There were days, impossibly long days, the ones Emily had warned her about, where she felt broken. Days where her brain screeched at her, loud as a faulty motel heater, that nothing in life, not even her precious family, would allow her to feel whole again. These were the days that perfection mocked her. She knew from the outside that all looked well, a young husband and wife, with their gorgeous little boy. Perfection was an illusion, and a cruel one.

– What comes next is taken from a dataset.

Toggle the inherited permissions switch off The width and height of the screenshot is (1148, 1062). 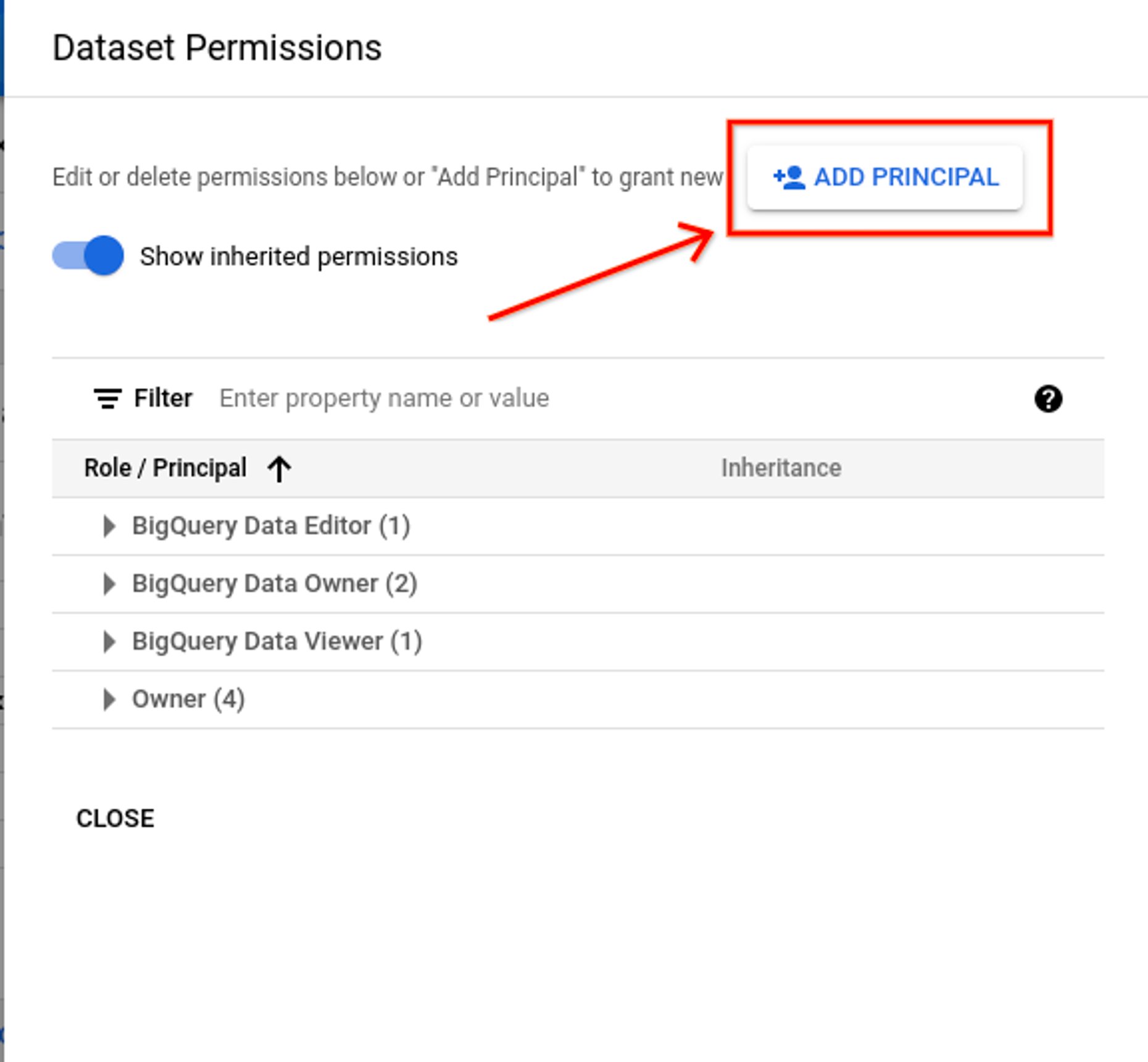click(86, 255)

Emily was too cold sometimes, compartmentalizing so much of herself that JJ struggled to see below the surface. She was impossibly stubborn and self-sacrificing, and it terrified JJ to no end.
JJ missed her.
She missed her fringe, her turtleneck jumpers, her sharp nose, and her rosy cheeks. She missed the curve of her lips. She missed Emily, and life would never be prefect.
But that didn’t mean life had to be over.
The buzzing of the needle stopped, and JJ stared down at her abdomen.
It was simple and minimalist, a small blackbird in flight. But while Emily’s was on the right side of her body, and flying west, JJ’s was on the left, and flying east.
And at night, when she dreamed, she imagined them flying to each other, and meeting halfway across the Atlantic.
Two broken blackbirds, but they could still soar.
Maybe that’s what being in love was.